Шмелев, желая как-то сгладить резкость своих слов, напомнил:
– Так о чем же мне попросить Сову?
– Жена тебе нужна, Григорий Борисович, – сказал Яков Ильич. – Одному-то небось несладко?
– Предлагаешь мне на Сове жениться? – усмехнулся Шмелев.
– Найдет она тебе в два счета молодуху, – говорил Супронович. – Она мастак и на эти дела. Не бабка, а клад.
Они сидели в буфете на втором этаже. Сыновья Супроновича играли в бильярд в соседней комнате, иногда они спорили, тогда голоса становились слышными. Один упрекал другого, что тот шары кладет не на ту полку, второй возражал: мол, надо лучше считать, а не целиться по полчаса в каждый шар…

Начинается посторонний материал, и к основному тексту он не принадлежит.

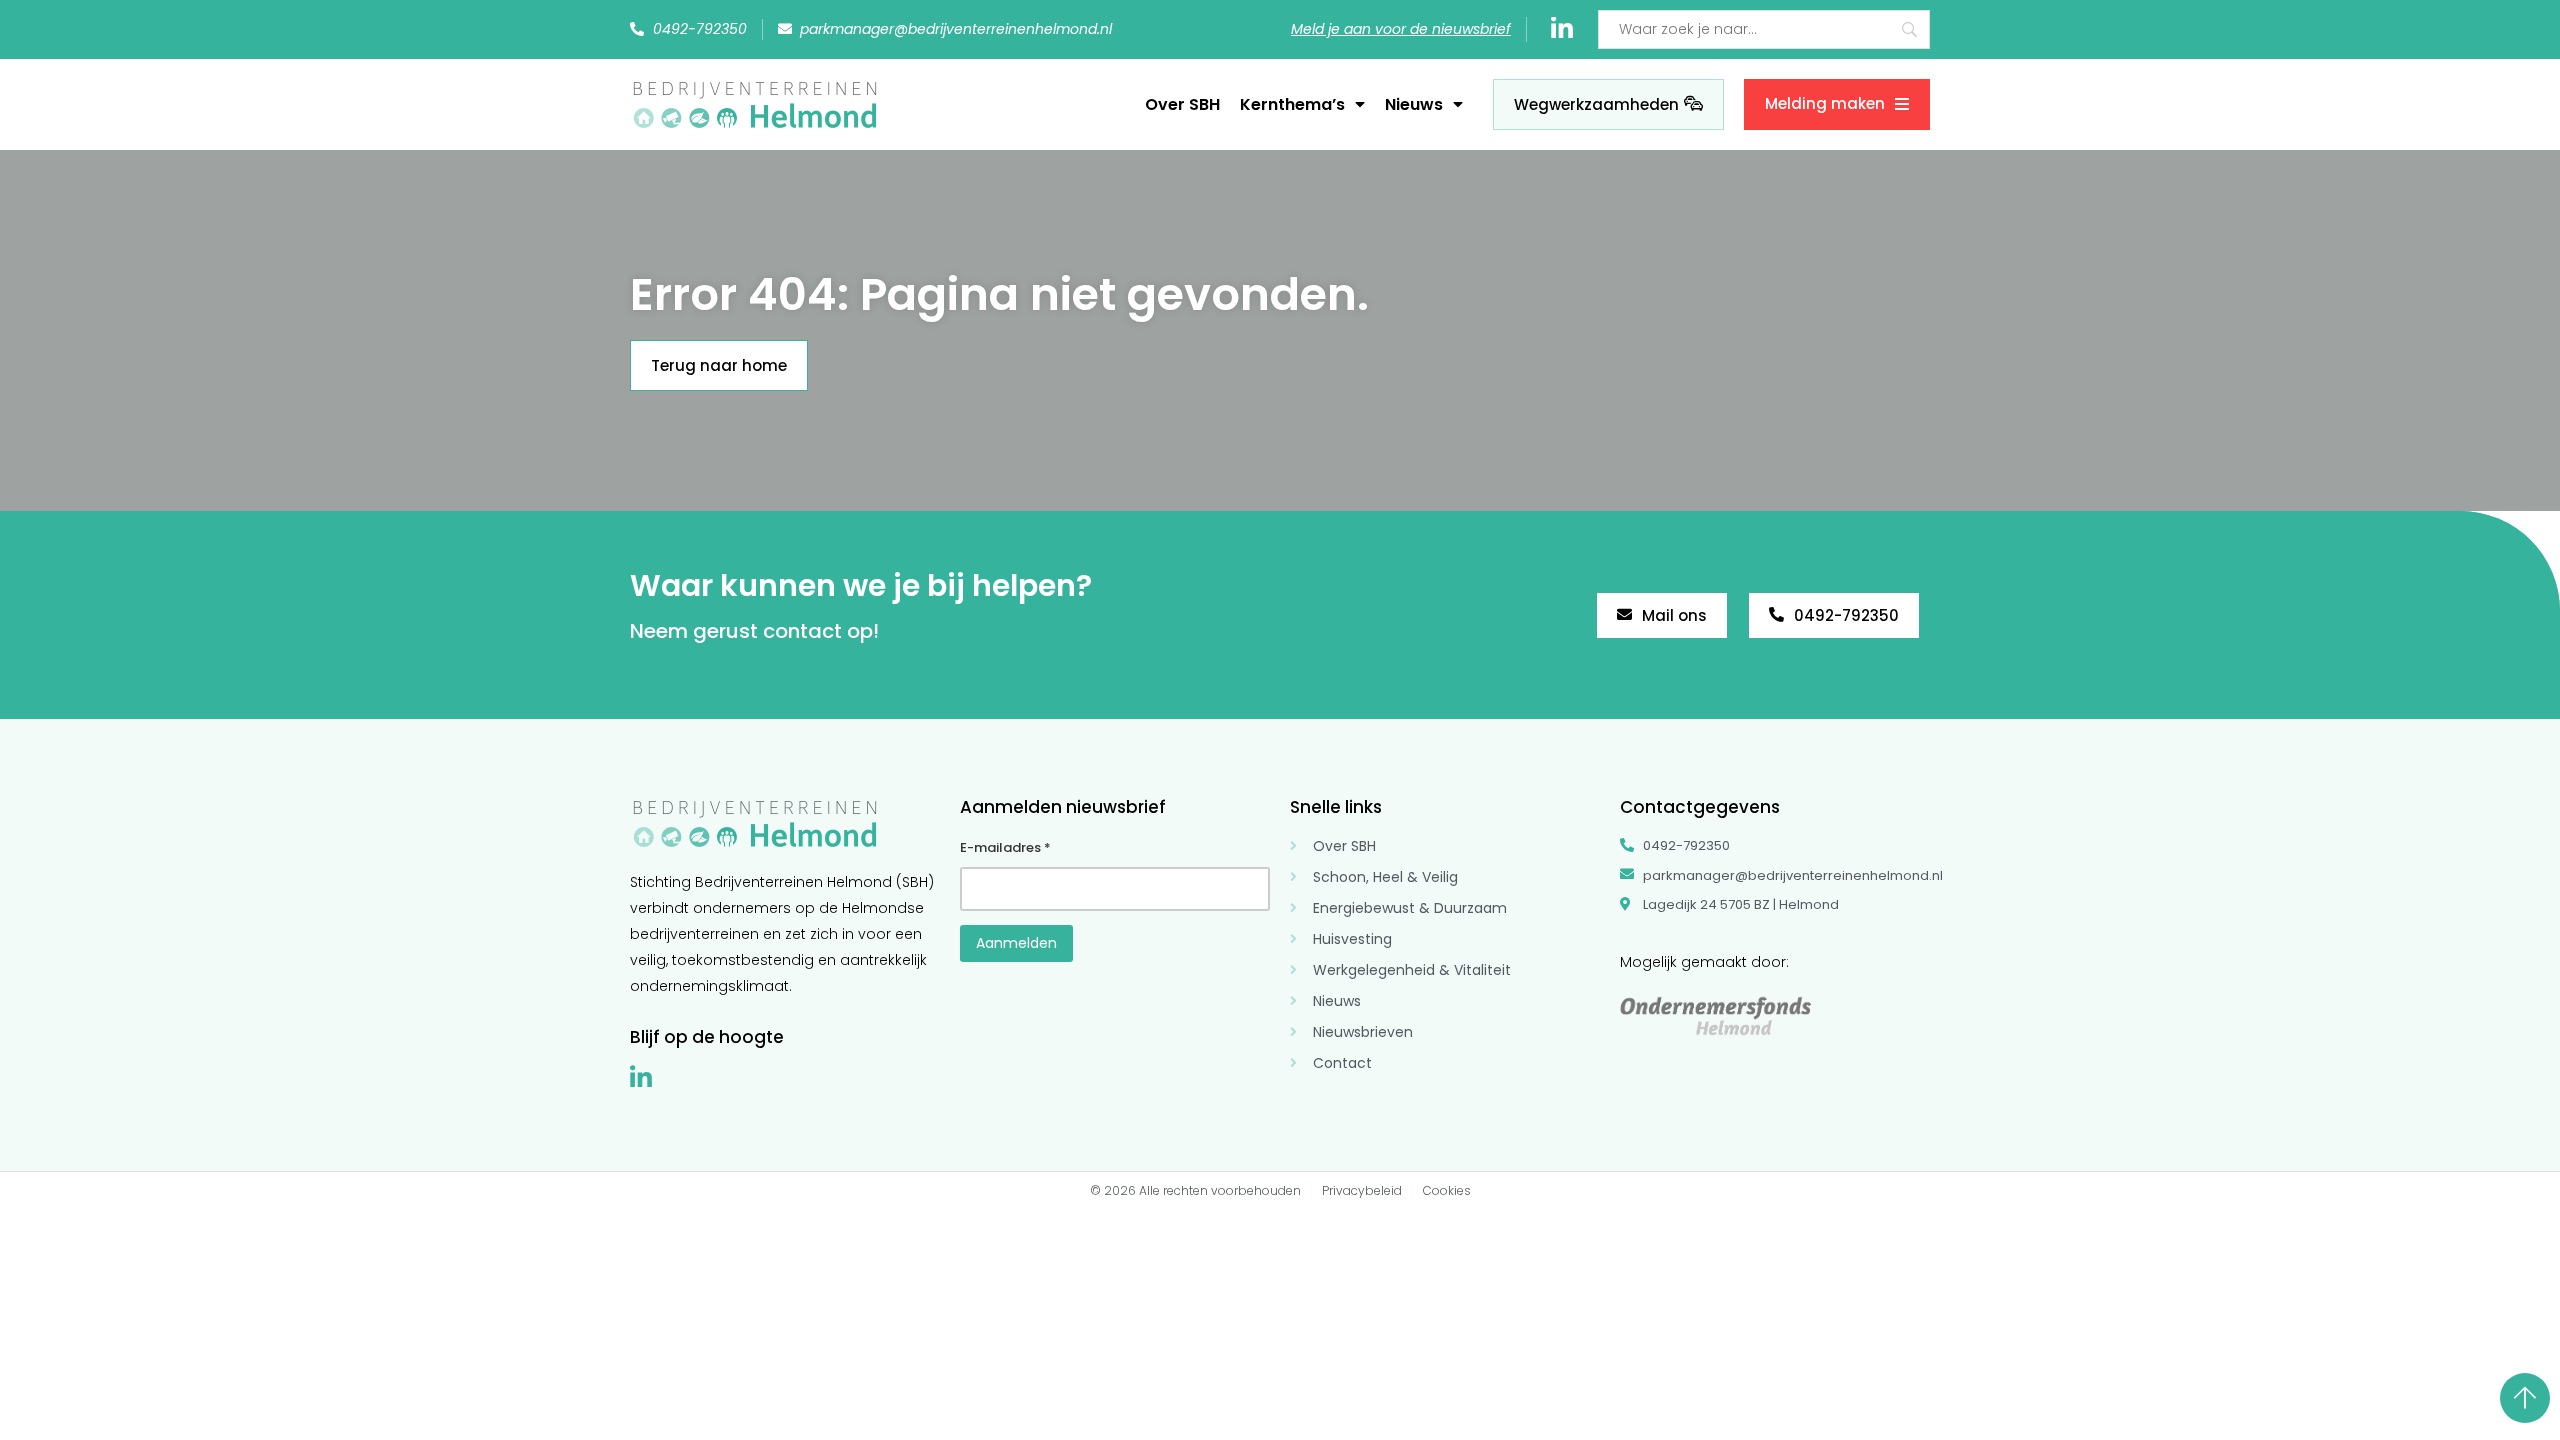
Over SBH (1182, 104)
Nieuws (1414, 104)
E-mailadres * (1005, 847)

– В комсомол тянут их, а я не велю, – сказал Яков Ильич, заметив, что Шмелев внимательно прислушивается к спору за стеной.
– Ты не прав, Яков Ильич, – заметил Шмелев. – Пусть вступают, зачем же им отставать от других?
– Чтобы мои сыны вступили в ячейку? – возмутился Супронович. – Да они, эти проклятые комсомольцы, мне жить не дают! Суют нос в мои дела, пугают картежников, а мне ведь от них хороший доход: пьют, закусывают.
– А будут парни в комсомоле, никто и лезть в твое заведение не станет.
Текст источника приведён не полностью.